- WHAT IS EXPECTED
According to the text on Savoy opera, which opera was the first to appear at the Savoy Theatre?

Savoy opera was a style of comic opera that developed in Victorian England in the late 19th century, with W. S. Gilbert and Arthur Sullivan as the original and most successful practitioners.  The name is derived from the Savoy Theatre, which impresario Richard D'Oyly Carte built to house the Gilbert and Sullivan pieces, and later those by other composer–librettist teams. The great bulk of the non-G&S Savoy Operas either failed to achieve a foothold in the standard repertory, or have faded over the years, leaving the term "Savoy Opera" as practically synonymous with Gilbert and Sullivan. The Savoy operas (in both senses) were seminal influences on the creation of the modern musical.

Gilbert, Sullivan, Carte and other Victorian era British composers, librettists and producers, as well as the contemporary British press and literature, called works of this kind "comic operas" to distinguish their content and style from that of the often risqué continental European operettas that they wished to displace. Most of the published literature on Gilbert and Sullivan since that time refers to these works as "Savoy Operas", "comic operas", or both. However, the Penguin Opera Guides and many other general music dictionaries and encyclopedias classify the Gilbert and Sullivan works as operettas.

Gilbert and Sullivan's early operas played at other London theatres, and Patience (1881) was the first opera to appear at the Savoy Theatre, and thus, in a strict sense, the first true "Savoy Opera", although the term "Savoy Opera" has, for over a century, referred to all thirteen operas that Gilbert and Sullivan wrote for Richard D'Oyly Carte.

Other definitions
During the years when the Gilbert and Sullivan ("G&S") operas were being written, Richard D'Oyly Carte also produced, at the Savoy Theatre, operas by other composer–librettist teams, either as curtain raisers to the G&S pieces, or to fill the theatre when no G&S piece was available. To his contemporaries, the term "Savoy Opera" referred to any opera that appeared at that theatre, regardless of who wrote it.

Aside from curtain raisers (which are listed in the second table below), the G&S operas were the only works produced at the Savoy Theatre from the date it opened (10 October 1881) until The Gondoliers closed on 20 June 1891.  Over the next decade, there were only two new G&S pieces (Utopia Limited and The Grand Duke), both of which had comparatively brief runs. To fill the gap, Carte mounted G&S revivals, Sullivan operas with different librettists, and works by other composer–librettist teams.  Richard D'Oyly Carte died on 3 April 1901. If the nexus of Carte and the Savoy Theatre is used to define "Savoy Opera," then the last new Savoy Opera was The Rose of Persia (music by Sullivan, libretto by Basil Hood), which ran from 28 November 1899 – 28 June 1900.

- DATASET CONTENT
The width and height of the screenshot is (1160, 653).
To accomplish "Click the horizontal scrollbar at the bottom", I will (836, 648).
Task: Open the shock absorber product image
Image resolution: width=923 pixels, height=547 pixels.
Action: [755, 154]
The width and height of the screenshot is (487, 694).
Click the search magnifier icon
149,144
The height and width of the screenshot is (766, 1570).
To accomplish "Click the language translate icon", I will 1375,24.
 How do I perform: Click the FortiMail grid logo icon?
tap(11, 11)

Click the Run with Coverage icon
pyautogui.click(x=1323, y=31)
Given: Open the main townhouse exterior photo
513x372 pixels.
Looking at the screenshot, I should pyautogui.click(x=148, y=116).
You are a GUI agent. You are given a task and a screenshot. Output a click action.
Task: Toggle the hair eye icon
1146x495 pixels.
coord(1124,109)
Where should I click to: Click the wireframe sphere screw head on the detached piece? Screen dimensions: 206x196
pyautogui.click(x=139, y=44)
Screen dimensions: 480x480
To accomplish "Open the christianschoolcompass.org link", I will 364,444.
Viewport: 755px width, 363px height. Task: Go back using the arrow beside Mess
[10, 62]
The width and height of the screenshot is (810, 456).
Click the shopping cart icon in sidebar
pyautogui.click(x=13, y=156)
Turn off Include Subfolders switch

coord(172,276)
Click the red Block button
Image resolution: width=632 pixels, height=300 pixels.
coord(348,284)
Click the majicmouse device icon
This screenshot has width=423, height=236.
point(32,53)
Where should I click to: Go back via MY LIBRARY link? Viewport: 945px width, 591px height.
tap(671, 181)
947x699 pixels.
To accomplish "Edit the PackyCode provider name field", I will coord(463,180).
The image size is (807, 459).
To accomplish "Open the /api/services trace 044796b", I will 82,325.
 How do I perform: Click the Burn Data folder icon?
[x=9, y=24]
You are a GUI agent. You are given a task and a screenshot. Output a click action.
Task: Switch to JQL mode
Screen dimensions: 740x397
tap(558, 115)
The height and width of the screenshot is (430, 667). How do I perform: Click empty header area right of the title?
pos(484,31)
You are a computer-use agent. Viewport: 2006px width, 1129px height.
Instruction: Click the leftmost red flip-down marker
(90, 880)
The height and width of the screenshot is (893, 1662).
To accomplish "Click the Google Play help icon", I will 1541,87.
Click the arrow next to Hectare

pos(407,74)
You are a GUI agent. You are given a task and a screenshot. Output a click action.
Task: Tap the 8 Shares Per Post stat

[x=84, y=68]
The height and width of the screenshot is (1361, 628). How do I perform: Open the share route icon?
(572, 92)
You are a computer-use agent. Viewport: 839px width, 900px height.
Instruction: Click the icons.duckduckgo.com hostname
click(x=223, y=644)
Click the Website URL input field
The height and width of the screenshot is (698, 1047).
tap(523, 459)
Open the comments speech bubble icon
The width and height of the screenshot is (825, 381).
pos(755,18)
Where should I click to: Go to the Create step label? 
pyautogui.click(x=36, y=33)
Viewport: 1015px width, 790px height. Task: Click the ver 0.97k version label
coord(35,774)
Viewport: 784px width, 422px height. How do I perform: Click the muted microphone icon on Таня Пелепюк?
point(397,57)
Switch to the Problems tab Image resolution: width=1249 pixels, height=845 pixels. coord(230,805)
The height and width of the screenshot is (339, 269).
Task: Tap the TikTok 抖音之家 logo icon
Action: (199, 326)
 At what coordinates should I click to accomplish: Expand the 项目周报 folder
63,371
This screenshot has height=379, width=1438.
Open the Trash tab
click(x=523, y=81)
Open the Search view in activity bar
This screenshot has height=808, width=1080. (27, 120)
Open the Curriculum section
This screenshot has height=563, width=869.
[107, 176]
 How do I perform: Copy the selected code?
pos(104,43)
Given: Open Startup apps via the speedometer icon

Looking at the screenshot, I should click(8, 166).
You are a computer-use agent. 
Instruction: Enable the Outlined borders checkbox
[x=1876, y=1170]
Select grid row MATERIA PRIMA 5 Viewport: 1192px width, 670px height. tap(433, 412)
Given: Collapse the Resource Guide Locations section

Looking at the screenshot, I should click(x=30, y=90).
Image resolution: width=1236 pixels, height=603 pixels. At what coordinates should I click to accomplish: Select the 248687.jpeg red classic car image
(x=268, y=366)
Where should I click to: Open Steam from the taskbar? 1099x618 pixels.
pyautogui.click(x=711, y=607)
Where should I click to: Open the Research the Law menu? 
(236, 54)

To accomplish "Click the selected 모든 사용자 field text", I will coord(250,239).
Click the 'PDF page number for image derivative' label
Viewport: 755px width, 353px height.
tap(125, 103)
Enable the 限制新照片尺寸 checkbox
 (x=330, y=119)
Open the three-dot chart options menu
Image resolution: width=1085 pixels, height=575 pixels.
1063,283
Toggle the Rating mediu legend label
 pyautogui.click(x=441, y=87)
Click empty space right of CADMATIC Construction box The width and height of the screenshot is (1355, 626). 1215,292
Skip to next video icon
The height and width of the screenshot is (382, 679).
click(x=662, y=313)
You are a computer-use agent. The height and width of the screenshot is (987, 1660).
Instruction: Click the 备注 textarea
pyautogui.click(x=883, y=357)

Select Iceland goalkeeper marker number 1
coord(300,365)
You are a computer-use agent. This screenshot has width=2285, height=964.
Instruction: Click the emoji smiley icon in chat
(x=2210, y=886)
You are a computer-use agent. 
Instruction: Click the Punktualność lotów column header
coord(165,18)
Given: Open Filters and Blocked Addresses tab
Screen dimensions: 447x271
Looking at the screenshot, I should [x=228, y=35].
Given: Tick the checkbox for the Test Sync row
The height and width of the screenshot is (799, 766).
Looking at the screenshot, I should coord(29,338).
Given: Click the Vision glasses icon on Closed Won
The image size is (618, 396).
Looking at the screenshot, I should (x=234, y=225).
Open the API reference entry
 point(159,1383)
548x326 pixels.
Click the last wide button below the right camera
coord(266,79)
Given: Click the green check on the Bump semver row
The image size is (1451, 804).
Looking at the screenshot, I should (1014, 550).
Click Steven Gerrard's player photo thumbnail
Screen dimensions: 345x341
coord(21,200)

- EXERCISE RESULT
Patience (1881)